Sunday, September 18, 2011

The Darkest State

Kevin Smith's latest effort, Red State, came out in a swirl of controversy. Whiny film critics and distributors threw figurative rocks at him after the initial screening at Sundance in January 2011. Too bad because it's a good and interesting film.

I suspect a lot of the ire leveled at Smith comes from the same peanut gallery that slammed him for 1997's Chasing Amy. They went in expecting fart and dick jokes; instead they got a scathing commentary on the state of America's deeply broken religious and political ideology.


I'm of two minds regarding the critics that trashed Red State. One, they're cynical Hipsters living deep inside the cultural bubbles of New York or L.A. and they simply don't believe that a place like Cooper's Corner could actually exist. The Heart Land is something they occasionally fly over on trips back to see the 'rents and demand more trust fund money. Or, on the other hand, they're cynical Hipsters who live in non-culturally insulated places like Memphis, Cincinnati or Austin -- and Red State flies way too close to home, which is probably a small, dusty town too much like Cooper's Corner. This second crop of critics is afraid to give a thumbs up for the film because it would ruffle feathers, put beads on them as they're driving home on dark country roads late at night.

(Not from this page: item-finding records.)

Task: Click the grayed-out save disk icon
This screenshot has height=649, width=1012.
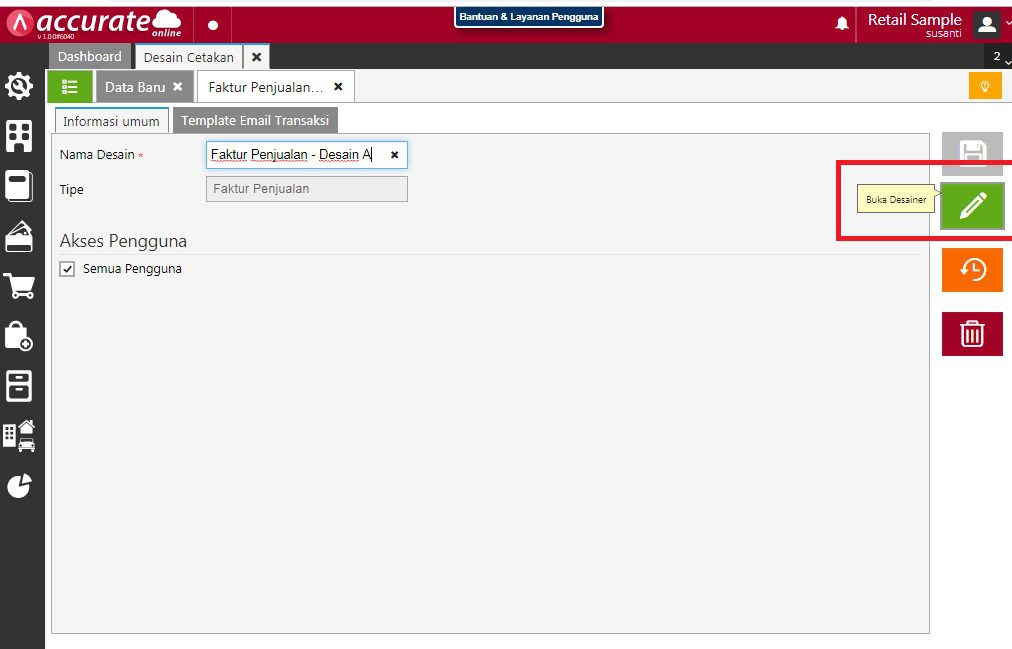Action: pyautogui.click(x=972, y=154)
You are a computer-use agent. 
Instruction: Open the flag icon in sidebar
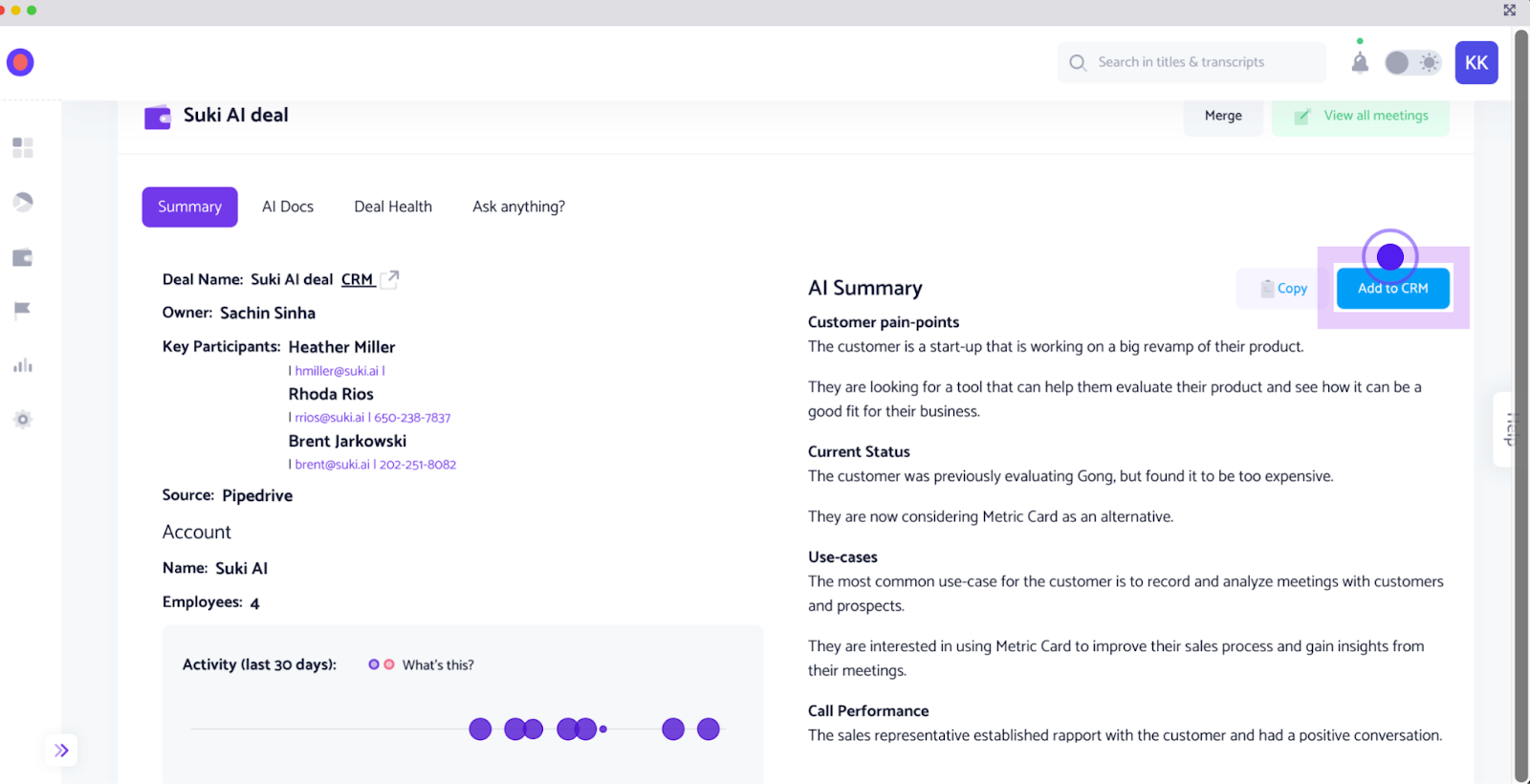pyautogui.click(x=23, y=310)
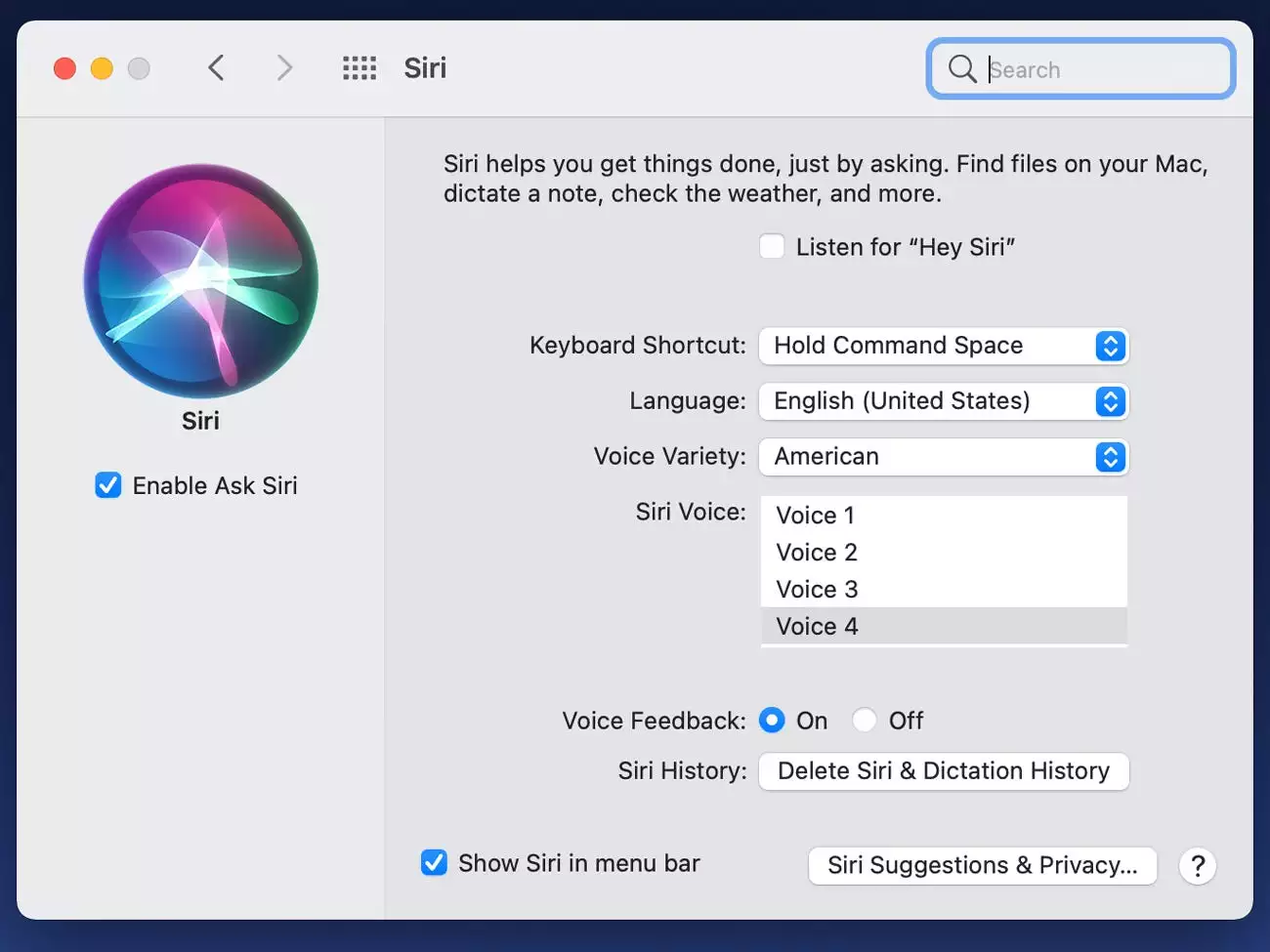Screen dimensions: 1270x952
Task: Click the large Siri orb icon
Action: click(201, 281)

Once upon a time I lived in one of those non-bubbles (Reno, Nev.) and I had to be careful what I wrote as a journalist or else I'd earn the rage of a local fundamentalist librarian (yes, she really existed) or a fuming minister would show up in my editor's office.

Red State is very much a here-and-now tale. Three teenage boys drive to an internet hook-up expecting sex with a horny housewife and instead are kidnapped by a fundamentalist Christian cult that has judged them "social parasites".



Smith has no qualms about mentioning Waco's infamous Branch Davidians, Fred Phelps or any other of the vast, toxic soup of Right Wing extremists who form the edge of America's political landscape. These are the real Freddy Kruegers, the real specters who haunt us not because they're horror-film scary but perhaps because they give some of us pause: how easy it would be to agree to their hate edicts like so many Glenn Beck followers. If we could identify a specific scapegoat in America (gays, blacks, immigrants) we could root them out, eliminate them and all would be Right again. We would metaphorically kill the collective self doubt that has plagued this country since its inception.

Red State rides almost entirely on the shoulders of a Rev. Phelps-inspired lunatic mesmerizingly played by veteran actor Michael Parks. Parks' Abin Cooper is a mumbling, preening dictator whose only congregation is his immediate family and grandchildren. His egotism is so complete he seduces others into, if not believing him, at least doubting themselves as in the critical scene where John Goodman's befuddled ATF agent takes him into custody.

Abin Cooper's power is his egomania. To doubt him is to doubt God. Cooper is God in the film: he sees all and, freakishly, appears to know all. With an ego the size of the Houston Stadium, he stomps out anything that offends him, especially his chosen scapegoats: homosexuals. In another life, Abin Cooper would have been a KKK leader because his kind cannot exist without scapegoats, they are the fuel for his fiery hatred and the focal point of his murderous rage.

Toward the end of Red State, Goodman's character muses over the schism that separates America politically and religiously. The metaphor of the two dogs fighting over the bone tells us that for Agent Keenan there is no doubt that the specter of rabid bigotry lives in America because it threatens to swallow reasonable men like him whole.